Pictures excluded, copy word for word the lines from the one holding "Click the OutPutFile" through the last line below.

----

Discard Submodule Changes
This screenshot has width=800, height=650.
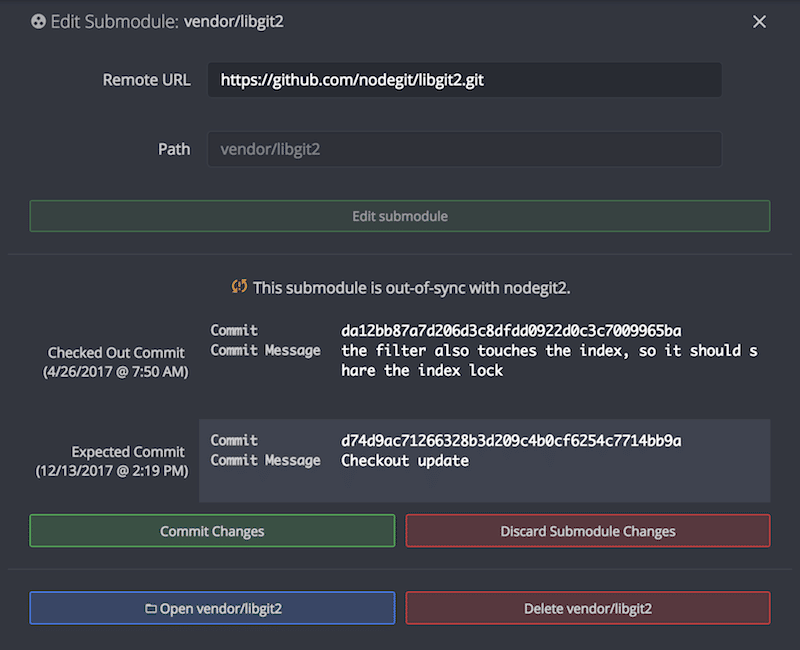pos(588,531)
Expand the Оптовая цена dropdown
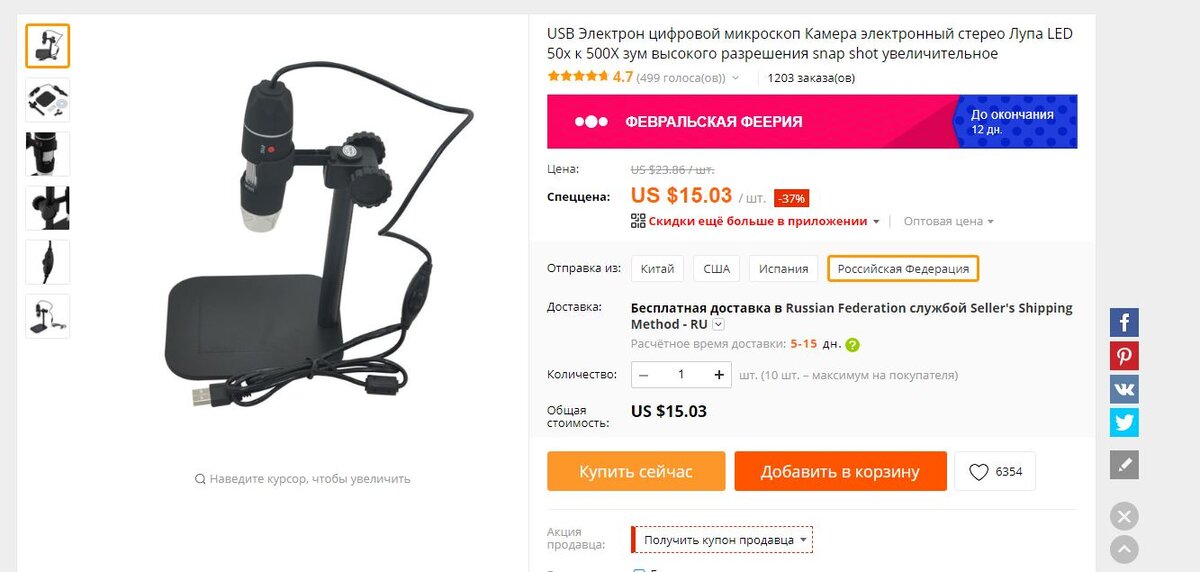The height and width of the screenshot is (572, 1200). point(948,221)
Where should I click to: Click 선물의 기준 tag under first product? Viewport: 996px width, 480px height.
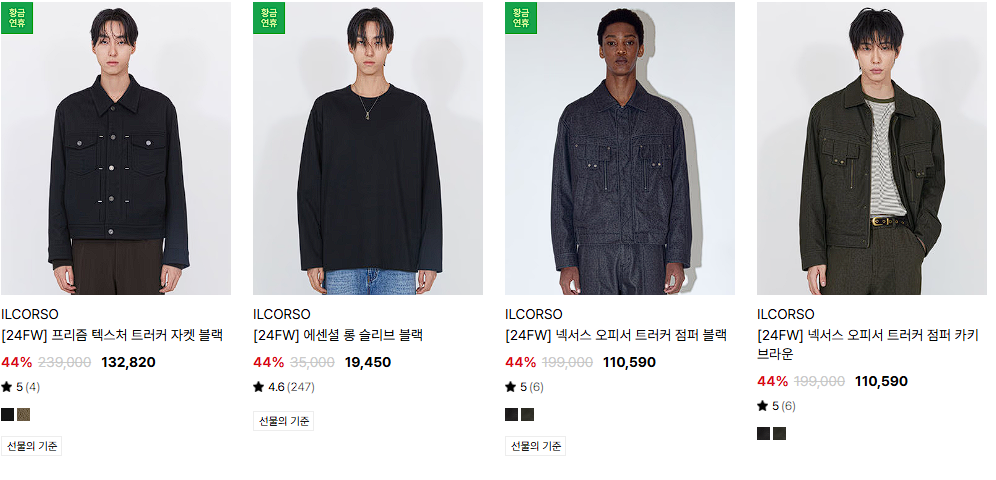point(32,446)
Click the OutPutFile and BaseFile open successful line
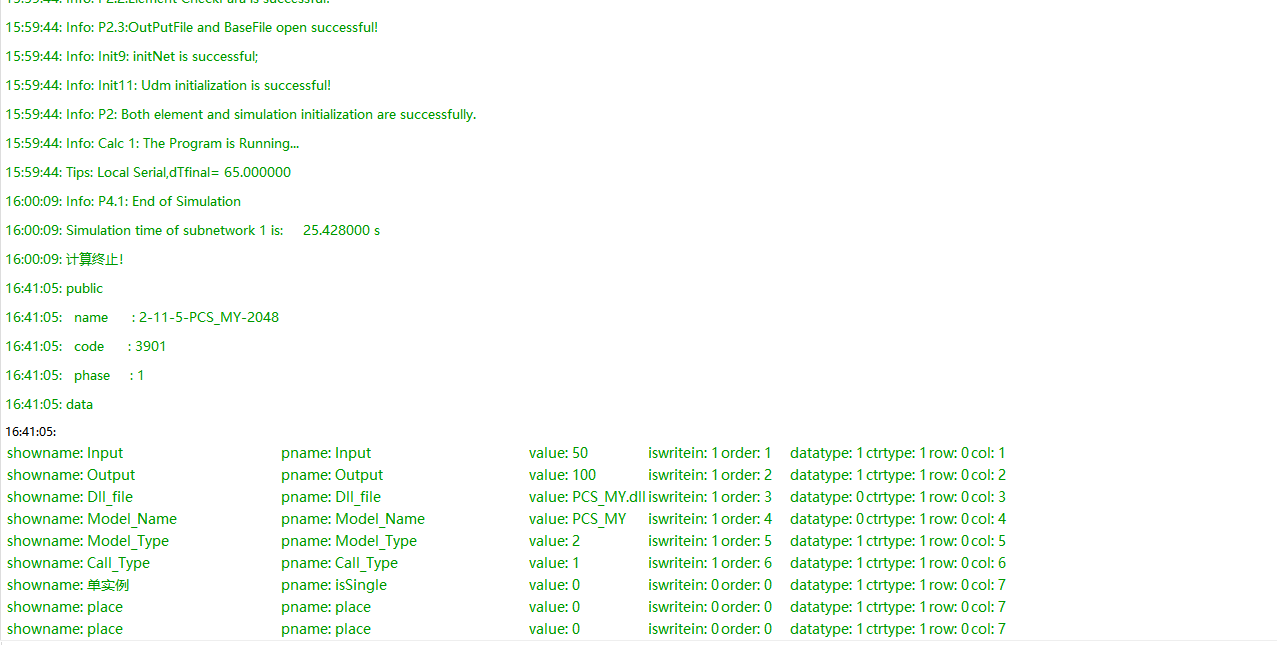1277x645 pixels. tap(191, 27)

----

◆ RESULT OF THE EXERCISE
Click the OutPutFile and BaseFile open successful line
1277x645 pixels. tap(191, 27)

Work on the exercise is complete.